Kata "mengkek" sejajar dengan "belagu" (Betawi) atau "sok" dalam bahasa kita sehari-hari. Tapi bukan orang Medan kalau tak punya istilah. Kata "selesai" saja diganti dengan "siap", apalagi kata untuk belagu mereka punya banyak istilah.
Konon katanya, kata "mengkek" tidak hanya dialamatkan kepada anak-anak dan gadis manja (positif), tapi juga kepada siapa saja yang tampil "sok" atau belagu (negatif).
Dalam istilah yang lebih halus, kata mengkek juga sering diganti dengan kata "mentiko" yang artinya kurang lebih sama, yakni belagu dan merasa diri paling hebat.

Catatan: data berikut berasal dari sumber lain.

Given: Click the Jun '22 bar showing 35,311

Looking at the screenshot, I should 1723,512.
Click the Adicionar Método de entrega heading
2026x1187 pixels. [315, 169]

Ini ibarat preman pasar yang selalu mengutip "pajak" kepada siapa saja yang ada di "wilayahnya". Preman jenis ini juga akan terusik dengan "preman lain" yang mengutup jatahnya tanpa izin di wilayahnya.
Biasanya aksi si preman tadi bukan karena dialah petugas pajak di pasar, tetapi hanya merasa dirinya paling hebat dari siapa pun di "wilayah"-nya. Nah si preman tadi bisa juga digolongkan "mengkek", karena ia merasa dirinya paling penting, pusat kehidupan dan merasa paling dibutuhkan.
Itu sebabnya ia berusaha tampik sok keren, berdandan sangar agar menakutkan, dan penampilan lain yang mendukung bahwa ia seorang preman. Jadi, siapa saja yang merasa diri paling hebat, paling suci dan orang paling penting adalah golongan orang mengkek.
Sebab, bagi si mengkek, pekerjaan dan kesehariannya di rumah dan ditengah masyarakat tak ada bedanya. Apabila kebetulan ia seorang pemimpin di kantornya, maka ia juga akan selalu berupaya menjadi bos di rumah dan saat bersama teman-temannya.
Begitulah si mengkek.
Dia selalu lupa dimana dan dengan siapa dia berada. Kalau kebetulan dia ketuan punguan (perkumpulan), maka ia selalu merasa dirinya adalah orang paling penting di punguan tersebut.
Orang lain harus mengakui posisinya, menghormati dirinya, dan siapa pun yang baru bergabung harus sungkem dan bertanya apa saja kepadanya.
Itu karena dia seorang yang merasa paling penting. Ya, siapa lagi kalau bukan si mengkek?